Various GDPR provisions specify risk and damage categories. From this it can be deduced which "rights and freedoms" the GDPR wants to protect, which risks it wants to avoid and which damages it wants to prevent.
It follows from Recitals 7 (2), 68 (1), 75 and 85 (1) GDPR, that the GDPR also wants to prevent data subjects from losing control over "their" data. Control over "one's own" data is thus explicitly addressed only in a hidden manner in the recitals. Thus, at first glance, it only plays a subordinate role in the GDPR.
On the other hand, control over one's "own" data is an essential component of the right to informational self-determination [Tile GL.02]. According to the case law of the German Federal Constitutional Court, this right to informational self-determination includes the right of the individual to determine for himself or herself the disclosure and use of "his or her" personal data.
The fact that the GDPR only hints at this idea of control in a few recitals could lead to the conclusion that the "German" right to informational self-determination has not found central recognition at EU level.
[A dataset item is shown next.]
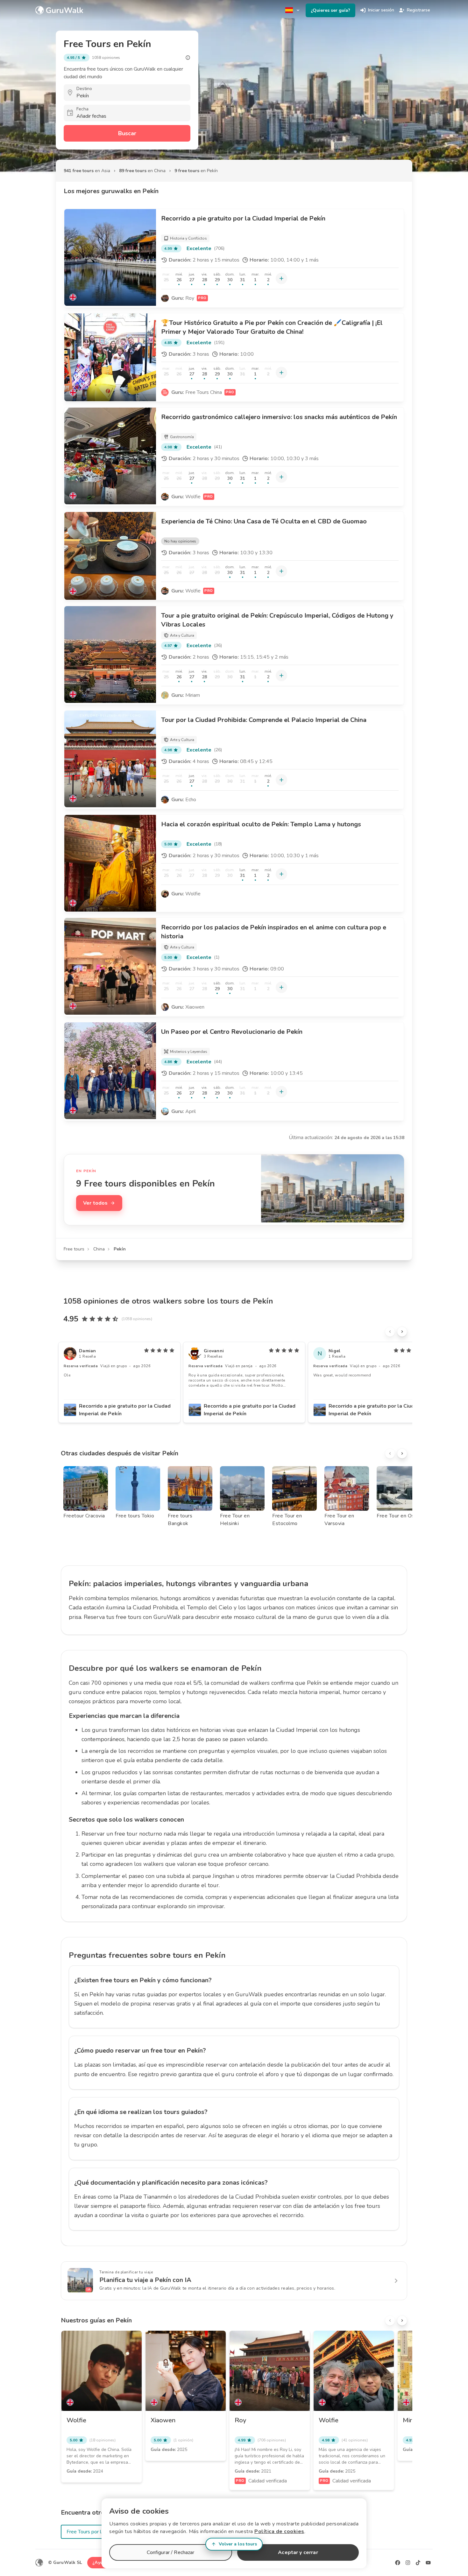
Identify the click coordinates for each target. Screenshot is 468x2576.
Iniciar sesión (381, 10)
And indeed, if the idea of control is overemphasised, data protection threatens to become an end in itself and to lose its connection to the rights it actually seeks to protect. At any rate, for relationships between private individuals, the German Federal Constitutional Court accordingly restricts the idea of informational self-determination somewhat: The right to informational self-determination gives individuals the possibility "of influencing, in a differentiated manner, the context and manner in which their data is accessible to and can be used by others". It thus guarantees “the individual substantial influence in deciding what information is attributed to their person" [Decision of 6.11.2019 - 1 BvR 16/13 -, para. 87].
However, even without explicit reference to the terms "informational self-determination" or “control” the GDPR's legal grounds for processing personal data contain various degrees of control, which, however, vary greatly in their intensity. While the degree of control for consent is very high (consent may be withdrawn at any time), for contracts it depends on the possibilities of terminating the contract. In the case of data processing based on law and also in the case of data processing based on legitimate interest, the control options of the data subject are generally low and are limited to the right to object.